Kinder tragen sehr viel Eigenverantwortung für das Lernen an der ASW. Gibt es Schüler, die damit schlicht überfordert sind und die Schule wieder verlassen?

Natürlich gibt es Kinder, die mit unserem Konzept nicht klarkommen und unsere Schule wieder verlassen. Das passiert bei allen Schulen. Es gibt allerdings viel mehr Kinder, die unbedingt auf die Alemannenschule wollen.

Ich kenne Familien, die nur wegen der ASW von Berlin, Leipzig, Hannover, Zagreb, Meran usw. nach Wutöschingen gezogen sind. In meiner Einliegerwohnung wohnt eine 16-Jährige aus Walsrode in der Lüneburger Heide, die allein hierhergekommen ist, nur um die Oberstufe an der ASW zu besuchen. Das ist kein Einzelfall.

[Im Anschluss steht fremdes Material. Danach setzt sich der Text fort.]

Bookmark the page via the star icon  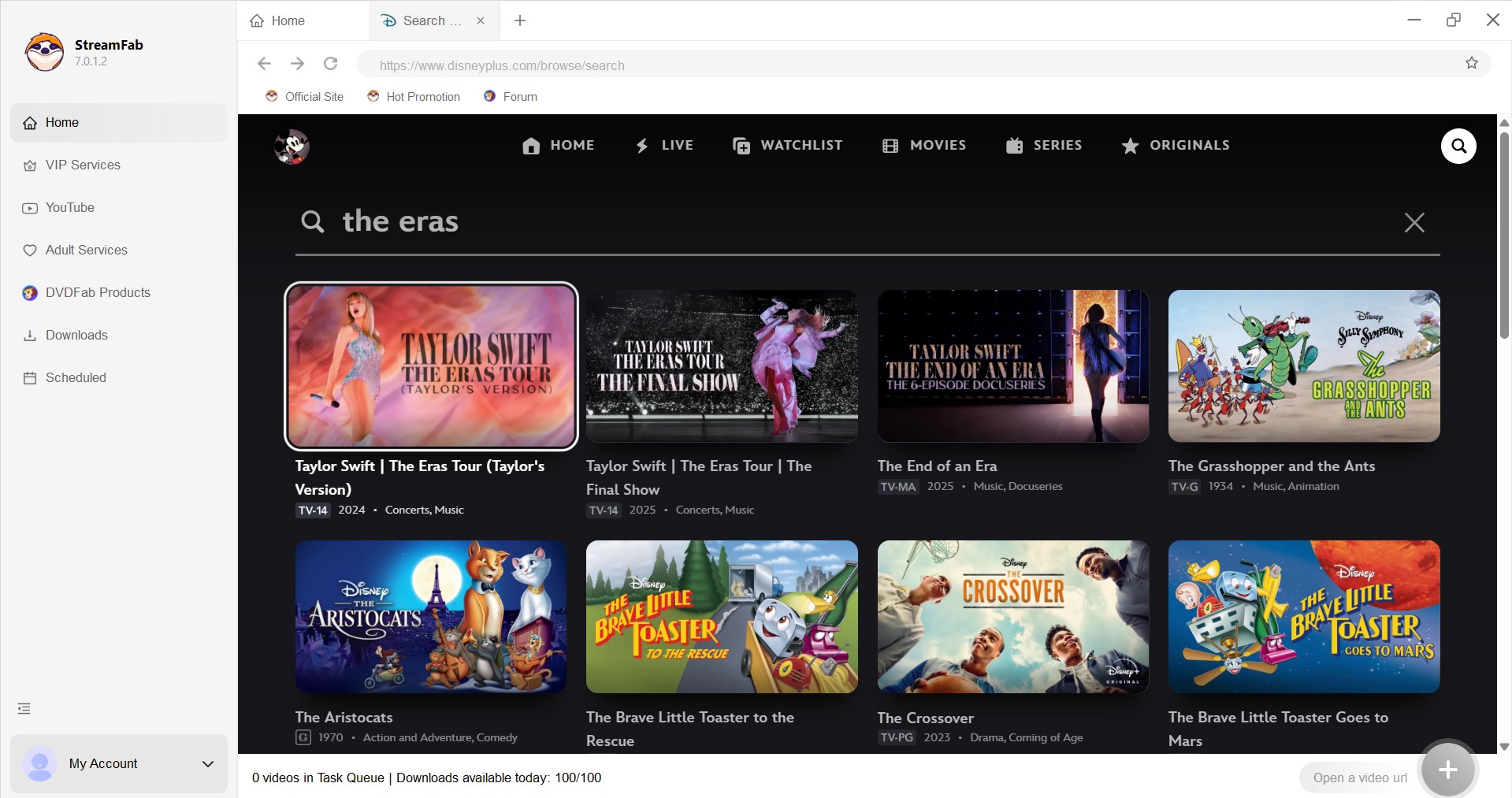[1472, 64]
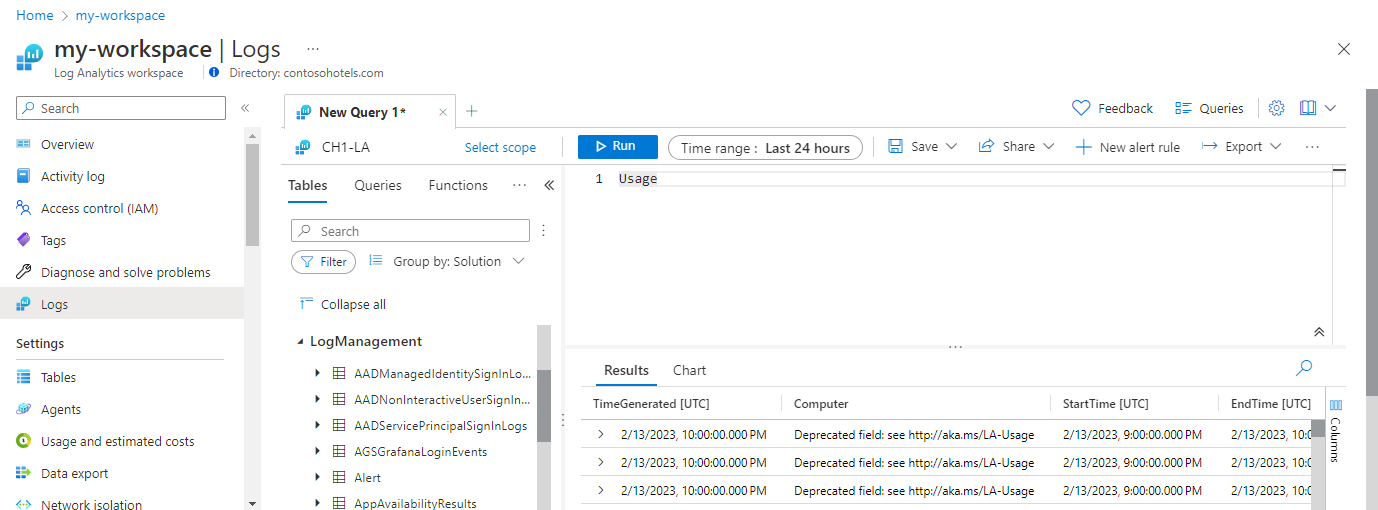Switch to the Functions tab

tap(458, 185)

Es gibt Meinungen von Pädagogen, dass die guten Voraussetzungen, die es an der Alemannenschule in puncto Infrastruktur und Ausstattung gibt, nicht überall geschaffen werden können. Wie kann es an anderen Schulen gelingen, eine modernere Schulumgebung wie in Wutöschingen zu schaffen?

Diese Voraussetzungen können überall geschaffen werden. Wir haben wirklich auch ganz klein und mit sehr preiswerten Lösungen angefangen. Langfristig ist das System der Alemannenschule ohnehin weitaus kostengünstiger als die traditionelle Schule. Wir brauchen beispielsweise kein zerstörungssicheres Mobiliar und müssen keine Bücher kaufen. Die Kosten für Lehr- und Lernmittel sind drastisch gesunken.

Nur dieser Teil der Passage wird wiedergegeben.